■ COMPLETE THE FOLLOWING:
1: Translate this sentence from the text about Liane and Aki into Spanish: "The couple married in 1991 with plans for a family but children were long in coming."
2: According to the text about Liane and Aki, how long did the couple live apart before they visited a psychotherapist?

WAKABAYASHI Akihiko was working at the clinic and to Liane he seemed to be an evolutionary stage apart. “I felt I’d met my partner in this guy Aki who followed a Taoist master and who had to face all sorts of rites and challenges each day. Particularly grueling was his 7-day-a-week work schedule that I had to either accept or reject as terms for being with him,” she says.

“We had talked a bit while he was treating me at the clinic,” Liane says. “But I knew nothing about him except he had a great easy-going laugh.” After she stopped going for treatments, Aki called her out of the blue and asked, “Hey, you’re a journalist. Want to come to something interesting?” It was his grandmother’s funeral and his first date request from him.

After the relationship had developed, the couple hit a major snag. The couple married in 1991 with plans for a family but children were long in coming. “I couldn’t conceive for 6 years and this became a long-standing theme of conversation, reflection, tears, stress,” Liane says. “But the thing that changed my life came totally unplanned–at Aki’s “consciousness training” workshop.”

“He introduced art. He had us draw. Aki asked us to draw something we wanted and really visualize it in a picture. So I drew myself nude and pregnant. I was stunned to see myself this way.” Over the next few months, Liane started drawing more with pastels, drawing more and more pictures of her wish for pregnant self, and “Lo and behold I became pregnant without any other intervention.”

Around the time of Liane’s pregnancy, the couple was struggling with their future. “Aki’s work schedule was impossible as a long-term life option, but I put up with it for 7 years because the training at Akahigedo is rich in compassion and skill,” she says. “Finally in 1996, I told him that he had to choose his clinic or me. At first he chose the clinic so I told him to go home to his parents and live with them for a while until he was sure that was what he wanted to do.”

The couple lived apart for two months before they visited a psychotherapist and in that one visit, their lives were turned around. “The psychotherapist made Aki realize that the ultimate test of being a good Taoist disciple was to be strong enough to graduate. Aki right there gave notice to his master that he would graduate. Looking back, it was the one decision that allowed our marriage to move forward,” Liane recalls.

“We are both perfectionists,” Liane says about their common characteristics. “To be one is highly annoying; to live with one can be downright interesting.”

(Stored records)
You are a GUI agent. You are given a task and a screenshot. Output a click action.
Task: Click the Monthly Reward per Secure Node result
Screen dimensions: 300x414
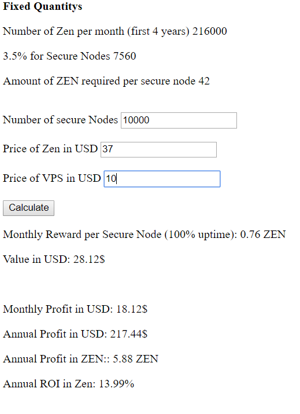[144, 235]
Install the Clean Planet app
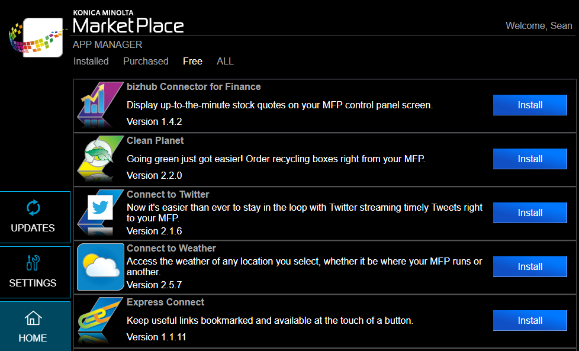Viewport: 579px width, 351px height. (x=530, y=159)
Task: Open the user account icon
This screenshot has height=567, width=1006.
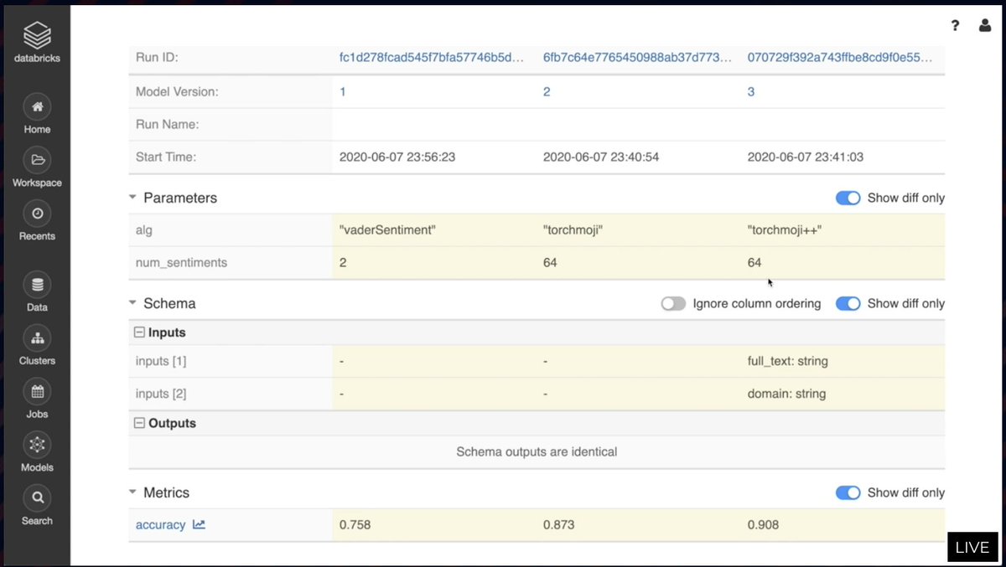Action: [984, 25]
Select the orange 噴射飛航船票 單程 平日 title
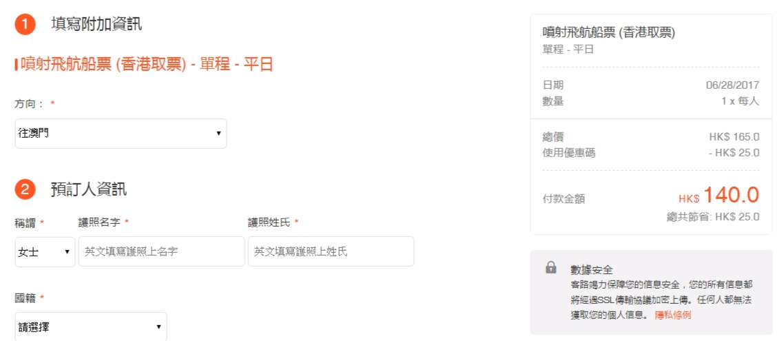The width and height of the screenshot is (777, 341). (147, 65)
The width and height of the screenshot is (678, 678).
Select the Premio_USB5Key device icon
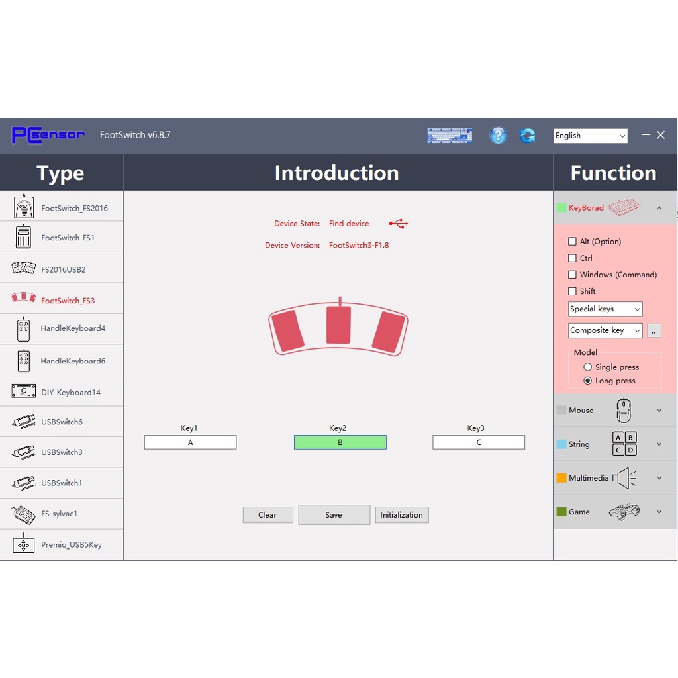coord(24,544)
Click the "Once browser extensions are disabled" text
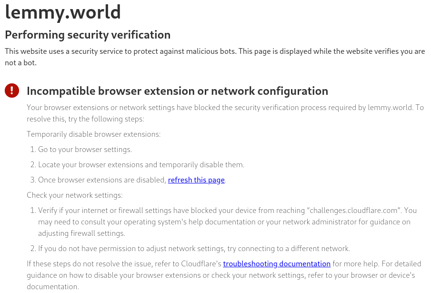The height and width of the screenshot is (293, 431). pos(102,180)
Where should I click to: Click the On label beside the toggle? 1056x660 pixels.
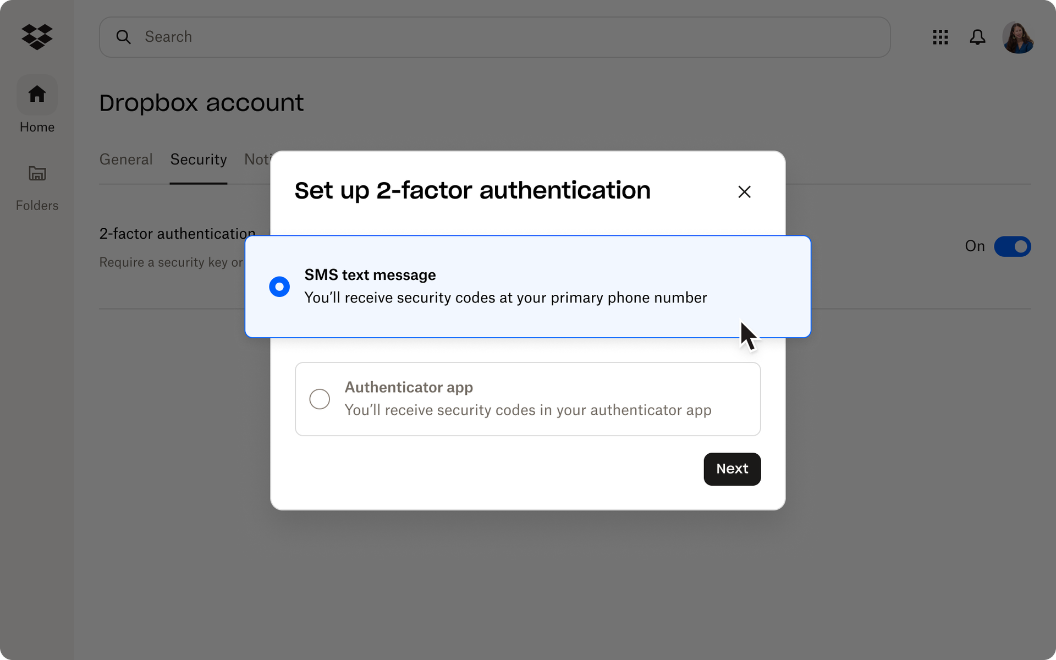pos(976,246)
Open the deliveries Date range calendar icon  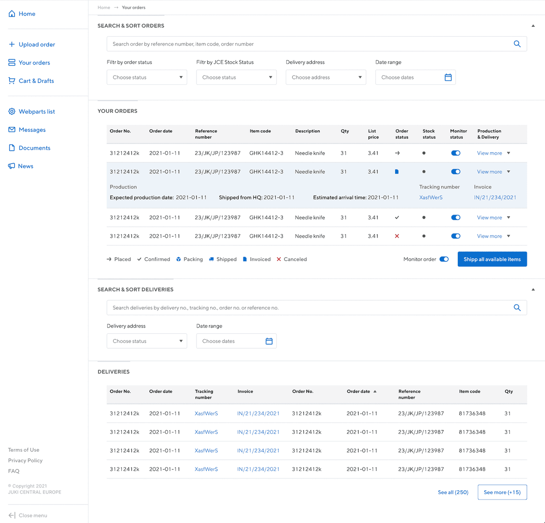coord(269,341)
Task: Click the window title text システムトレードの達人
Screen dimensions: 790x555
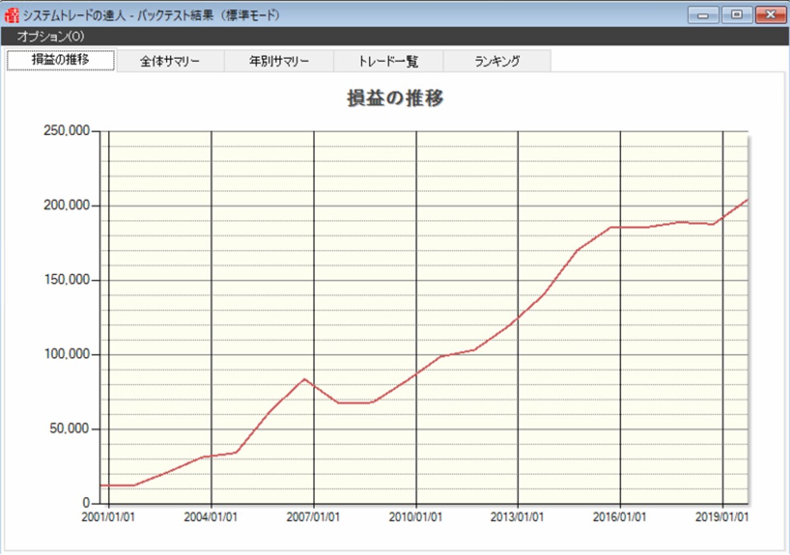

■ YOUR RESPONSES:
1: La pareja se casó en 1991 con planes de formar una familia, pero los hijos tardaron mucho en llegar.

2: Two months.